Grant’s secretary of war was impeached by the House after an investigation revealed he had taken bribes for selling Indian trading posts.
Even after Ulysses S. Grant’s presidency (1869-1877) and the elimination of the KKK by 1871 because of the Enforcement Acts, Reconstruction would eventually fail. This was because the South resisted it and the North got sick of having to enforce it and protect Black rights for so long in the face of resistance.
Reconstruction ended in 1877 with the Compromise of 1877. This was a deal in which the Northern Republicans got Rutherford B. Hayes elected as president. In exchange, the Southern Democrats got an end to the military occupation of the South (called the Bayonet Rule) since they promised to respect Black rights. That...did not go so well.

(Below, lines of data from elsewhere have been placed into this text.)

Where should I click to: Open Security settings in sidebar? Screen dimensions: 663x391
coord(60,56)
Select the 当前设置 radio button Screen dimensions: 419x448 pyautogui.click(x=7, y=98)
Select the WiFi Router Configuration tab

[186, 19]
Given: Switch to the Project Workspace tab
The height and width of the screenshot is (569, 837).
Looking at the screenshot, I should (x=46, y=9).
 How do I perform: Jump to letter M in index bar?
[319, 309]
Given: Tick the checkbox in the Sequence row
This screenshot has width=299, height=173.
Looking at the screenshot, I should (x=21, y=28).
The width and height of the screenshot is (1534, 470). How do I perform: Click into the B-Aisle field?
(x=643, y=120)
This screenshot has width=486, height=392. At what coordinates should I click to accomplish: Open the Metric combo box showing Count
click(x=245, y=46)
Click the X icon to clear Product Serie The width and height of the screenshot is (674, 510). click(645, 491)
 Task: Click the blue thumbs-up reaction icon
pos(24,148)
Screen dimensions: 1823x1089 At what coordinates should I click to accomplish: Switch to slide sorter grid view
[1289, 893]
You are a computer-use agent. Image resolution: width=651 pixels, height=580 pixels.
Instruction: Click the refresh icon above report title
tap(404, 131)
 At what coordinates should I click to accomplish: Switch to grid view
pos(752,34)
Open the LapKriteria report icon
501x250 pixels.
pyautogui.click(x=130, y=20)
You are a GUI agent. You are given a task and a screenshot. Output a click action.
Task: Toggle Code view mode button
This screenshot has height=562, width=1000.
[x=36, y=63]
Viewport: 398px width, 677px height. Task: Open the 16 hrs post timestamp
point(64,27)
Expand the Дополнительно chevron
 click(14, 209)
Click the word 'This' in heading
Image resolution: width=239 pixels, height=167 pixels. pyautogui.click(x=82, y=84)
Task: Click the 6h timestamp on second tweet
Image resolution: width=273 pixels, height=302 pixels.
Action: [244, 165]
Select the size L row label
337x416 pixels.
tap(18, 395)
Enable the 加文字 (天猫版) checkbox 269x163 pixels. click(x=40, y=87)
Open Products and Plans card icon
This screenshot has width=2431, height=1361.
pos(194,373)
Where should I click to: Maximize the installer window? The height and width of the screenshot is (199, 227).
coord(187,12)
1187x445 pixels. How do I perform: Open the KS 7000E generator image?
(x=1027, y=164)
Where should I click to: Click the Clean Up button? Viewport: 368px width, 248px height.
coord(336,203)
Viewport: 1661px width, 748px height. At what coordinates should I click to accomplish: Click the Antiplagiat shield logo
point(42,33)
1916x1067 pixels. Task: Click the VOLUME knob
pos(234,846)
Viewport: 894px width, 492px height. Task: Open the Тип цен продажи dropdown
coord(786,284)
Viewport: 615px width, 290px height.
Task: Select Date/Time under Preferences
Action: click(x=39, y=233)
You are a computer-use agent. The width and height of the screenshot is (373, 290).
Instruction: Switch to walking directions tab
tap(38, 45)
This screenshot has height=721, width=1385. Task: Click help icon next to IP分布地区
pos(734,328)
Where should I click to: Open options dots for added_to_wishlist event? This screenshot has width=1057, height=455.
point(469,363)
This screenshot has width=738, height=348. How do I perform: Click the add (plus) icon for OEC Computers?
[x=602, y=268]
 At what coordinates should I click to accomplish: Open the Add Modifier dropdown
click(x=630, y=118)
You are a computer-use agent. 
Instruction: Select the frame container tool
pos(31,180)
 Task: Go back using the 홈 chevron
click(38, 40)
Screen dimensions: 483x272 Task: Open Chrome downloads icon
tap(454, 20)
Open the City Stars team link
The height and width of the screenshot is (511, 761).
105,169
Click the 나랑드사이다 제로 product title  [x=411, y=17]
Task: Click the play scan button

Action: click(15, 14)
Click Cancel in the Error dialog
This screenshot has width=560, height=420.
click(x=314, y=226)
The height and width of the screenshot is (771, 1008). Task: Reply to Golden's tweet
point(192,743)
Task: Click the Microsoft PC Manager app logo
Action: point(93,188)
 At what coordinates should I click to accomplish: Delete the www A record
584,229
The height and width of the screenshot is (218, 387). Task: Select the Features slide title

Despite the enormous potential of achieving basic racial equality, the Amendments in the Constitution would be mostly useless for African Americans for almost 100 years…
Proponents of the New South envisioned a post-Reconstruction Southern economy modeled on the North’s embrace of the Industrial Revolution. An Atlanta, Georgia newspaper coined the phrase "New South” in 1874. The writer urged the South to abandon its longstanding agrarian economy for a modern economy grounded in factories, mines, and mills.